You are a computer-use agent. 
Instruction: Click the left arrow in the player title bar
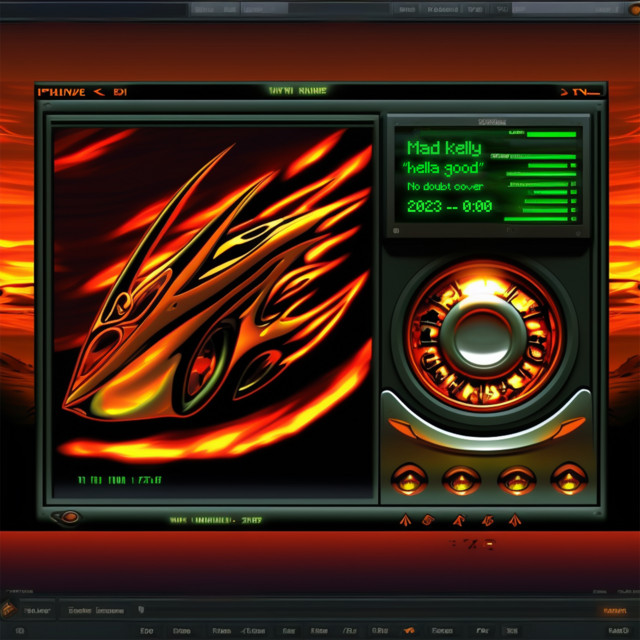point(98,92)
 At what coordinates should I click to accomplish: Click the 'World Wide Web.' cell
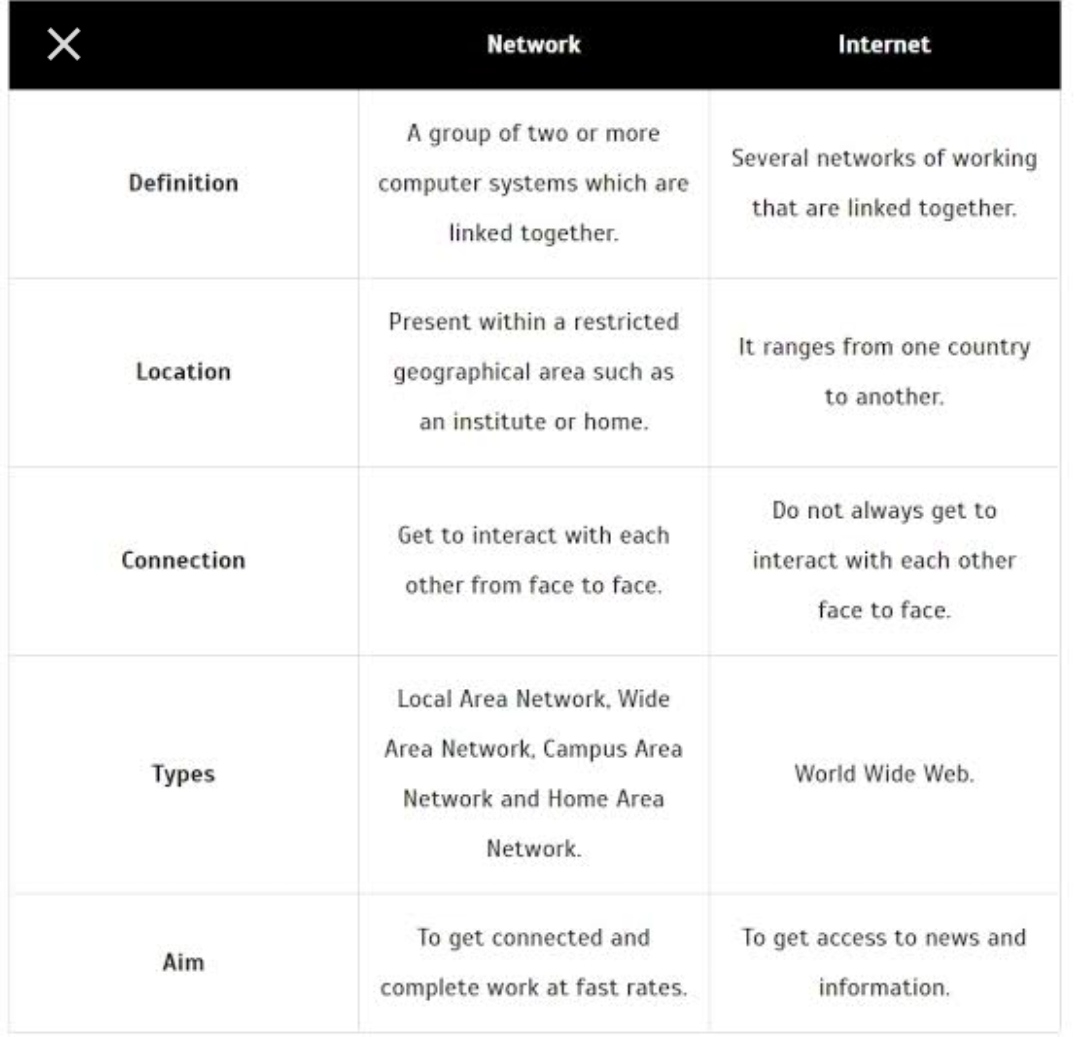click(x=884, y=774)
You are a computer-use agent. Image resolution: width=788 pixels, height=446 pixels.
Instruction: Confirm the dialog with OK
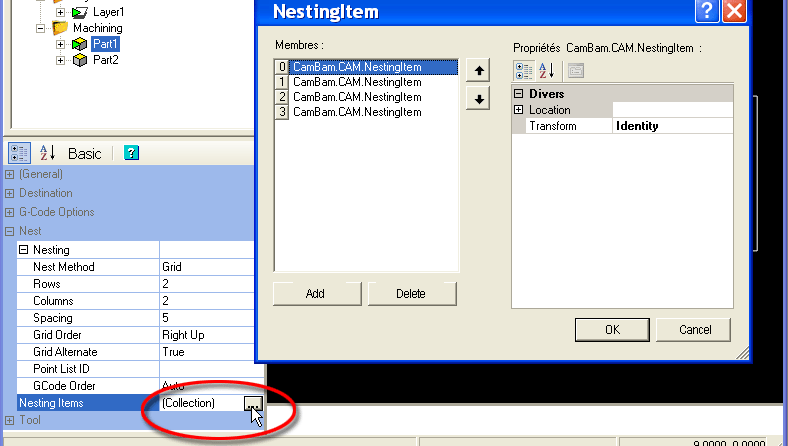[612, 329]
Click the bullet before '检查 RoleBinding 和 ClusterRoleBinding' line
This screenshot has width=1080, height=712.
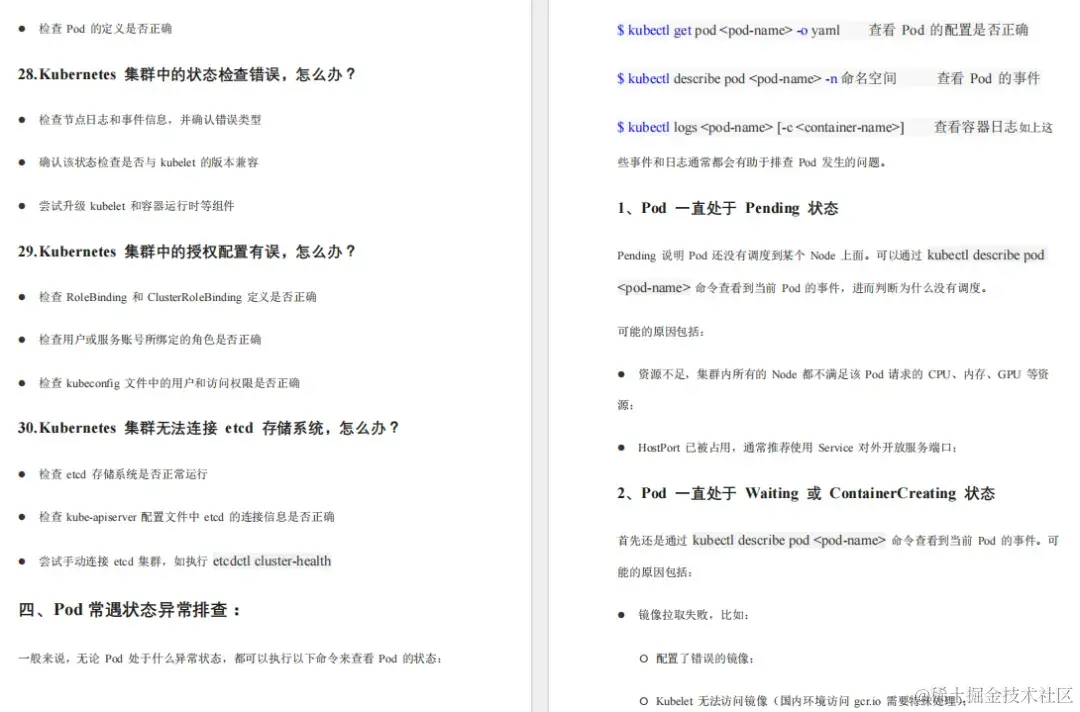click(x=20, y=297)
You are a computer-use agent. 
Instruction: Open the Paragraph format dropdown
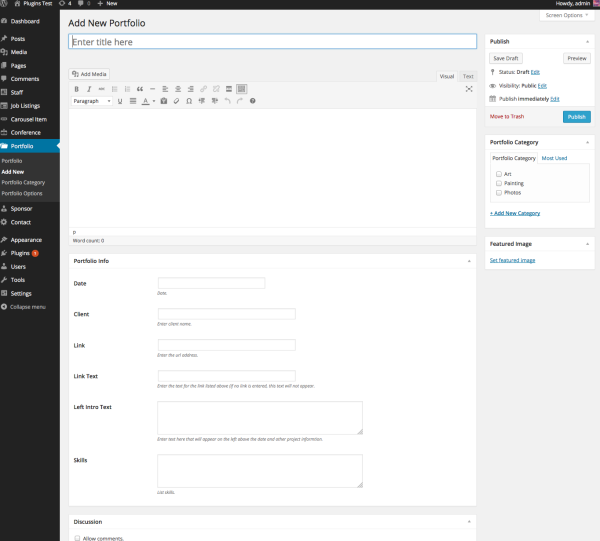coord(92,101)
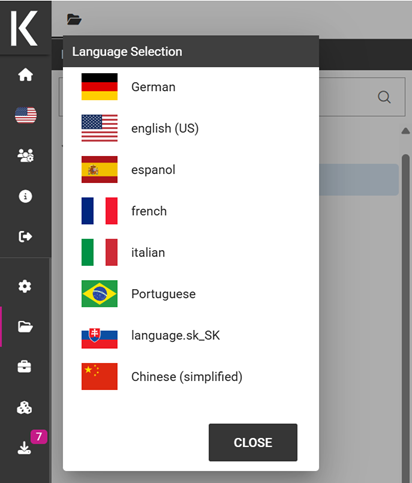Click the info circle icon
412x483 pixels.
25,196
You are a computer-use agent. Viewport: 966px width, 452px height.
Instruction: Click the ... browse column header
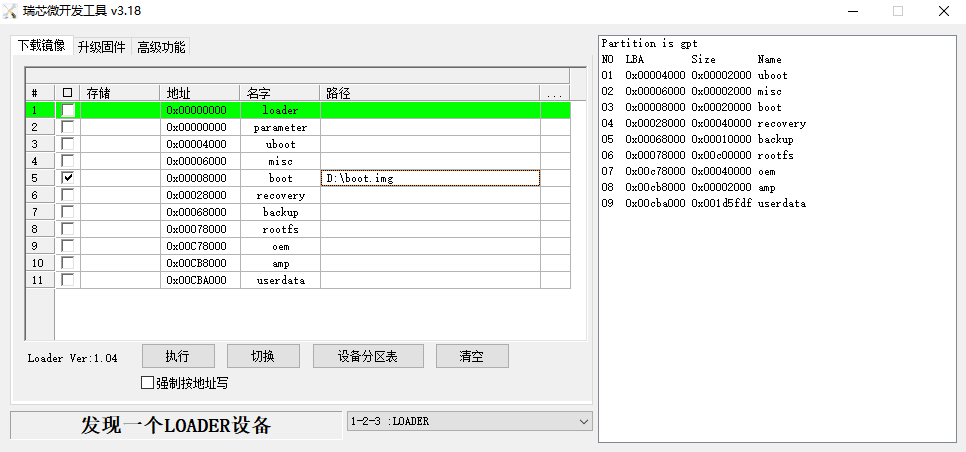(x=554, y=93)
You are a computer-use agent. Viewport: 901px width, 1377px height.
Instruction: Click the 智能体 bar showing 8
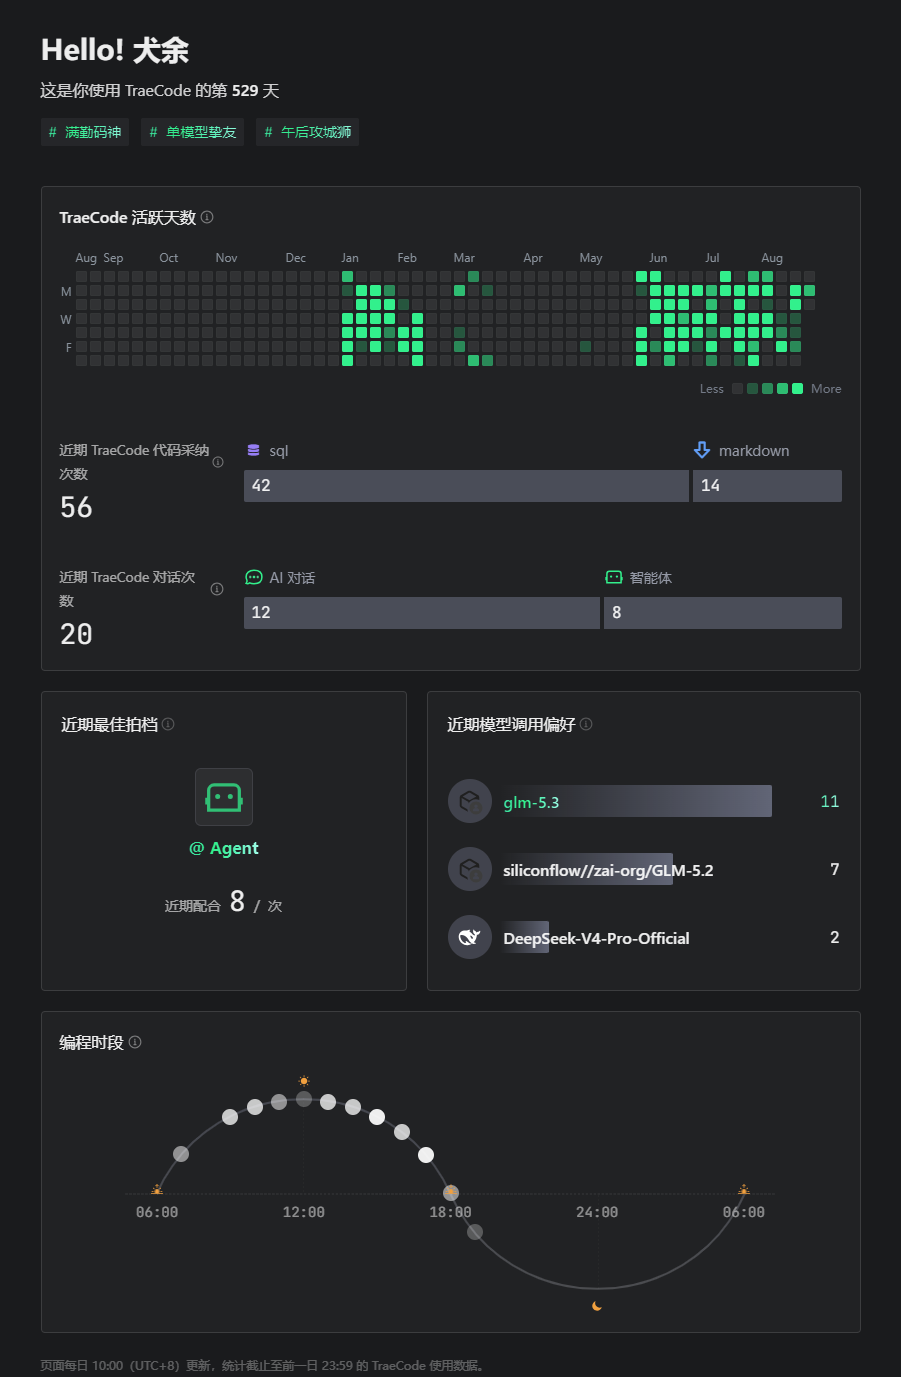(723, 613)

What is being asked: Where the data includes pictures, leave them out and write out everything else exactly.

Your solution:
You are a computer-use agent. 
Instruction: Click the left arrow in the player title bar
point(98,92)
 At what coordinates should I click to accomplish: Click the 'World Wide Web.' cell
click(x=884, y=774)
You are a computer-use agent. Image resolution: width=788 pixels, height=446 pixels.
Instruction: Confirm the dialog with OK
[612, 329]
Click the bullet before '检查 RoleBinding 和 ClusterRoleBinding' line
This screenshot has width=1080, height=712.
click(x=20, y=297)
You are a computer-use agent. 
Instruction: Open the Paragraph format dropdown
coord(92,101)
Click the info circle icon
412x483 pixels.
25,196
You are a computer-use agent. Viewport: 966px width, 452px height.
Instruction: Click the ... browse column header
(x=554, y=93)
You are a computer-use agent. Viewport: 901px width, 1377px height.
Instruction: Click the 智能体 bar showing 8
(723, 613)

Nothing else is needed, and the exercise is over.